In one instance I think Hendrie's musical judgment has failed
him. Near the end of the act 2 trio "If you go in" (at the
words "It's Love that makes the world go round!"--on the
word "Love") he argues that an unclear note-head in cornet I
should be read as g' (concert e') rather than a' (concert
f# as in a copyist's score and the early printed orchestral
parts--which essentially changes the harmony from ii (6) to IV in E
major (part B, p. 127). The note in the critical commentary reads
"Although Afutograph] is not completely clear and the added sixth
is not impossible, it seems more likely that Sullivan intended a simple
A-major chord here" (part C, p. 142). Hendrie offers no further
justification, although he acknowledges that there is a parallel passage
(twice) when this music is reprised in the finale ultimo--where not only
cornet I but the tenors sustain the concert f#' (part B, pp. 179
and 191). Indeed, the f#' is not at all an "added sixth"

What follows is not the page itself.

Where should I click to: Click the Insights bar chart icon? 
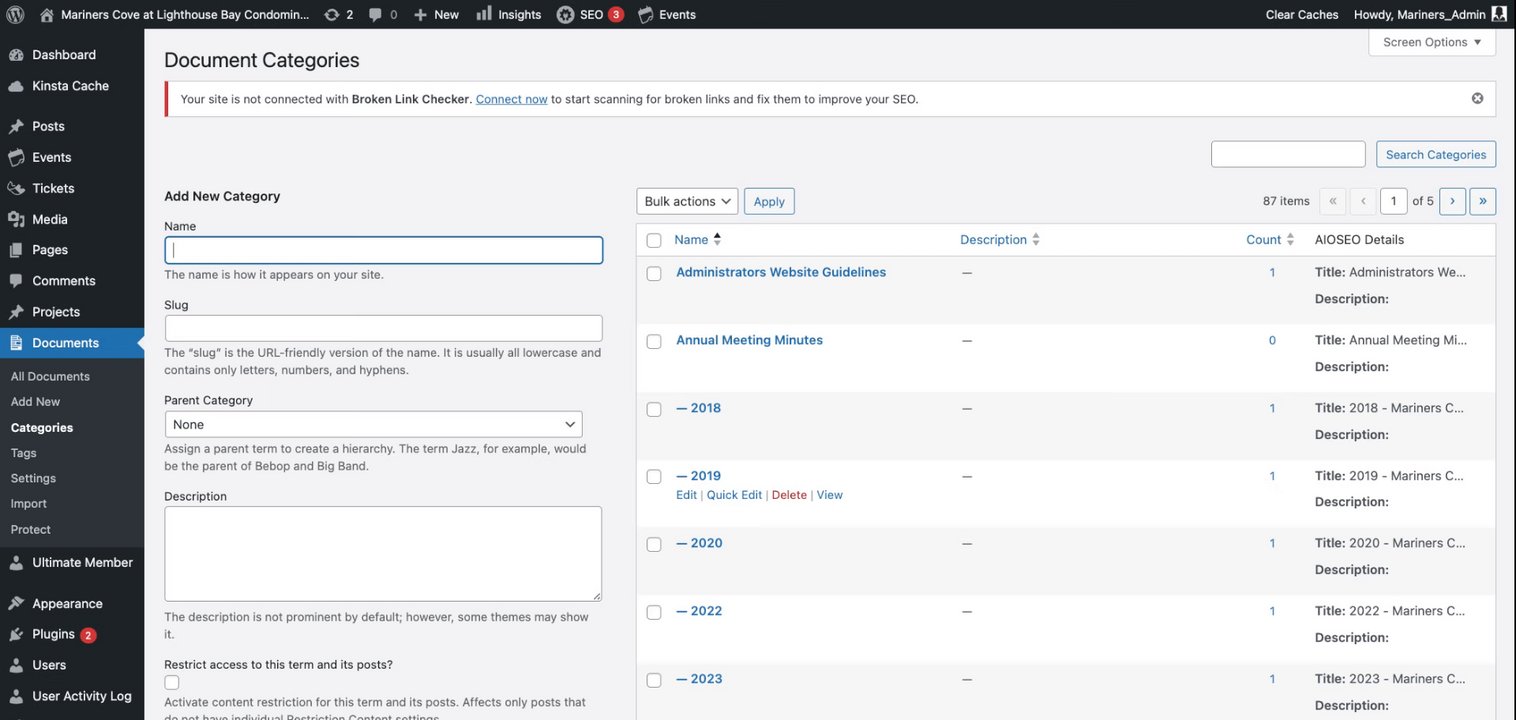pos(484,14)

but harmonically essential: the e" that appears above it is a
melodic dissonance--and indeed not sustained in any of the accompanying
parts in the more fully scored passage in the finale. Hendrie's
misreading of this minute detail should be corrected.
If I seem overly harsh on Broude's Iolanthe, it is because it
will not be bettered anytime soon. If the Broude Trust ever gets around
to The Yeomen of the Guard, there is still work to be done, but
Oxford's Yeomen will suffice for the foreseeable future. The two
editions reviewed here must inevitably be regarded as momentous, nothing
short of revelatory in what they open up to the new scholarship of the
Savoy operas. These two operas are among the collaborators' best
works, and they finally are published in a form that will allow proper
consideration of their merits and liabilities. Both belong in the
libraries of any program with any interest in the musical stage. Oxford
has managed to keep the price of their Yeomen at least plausible for
companies that might seek to put on the show (considering that inferior
performance materials are available for free download from IMSLP).
Broude's series will always be a stretch on the pocketbook, but it
truly offers outstanding value for the money.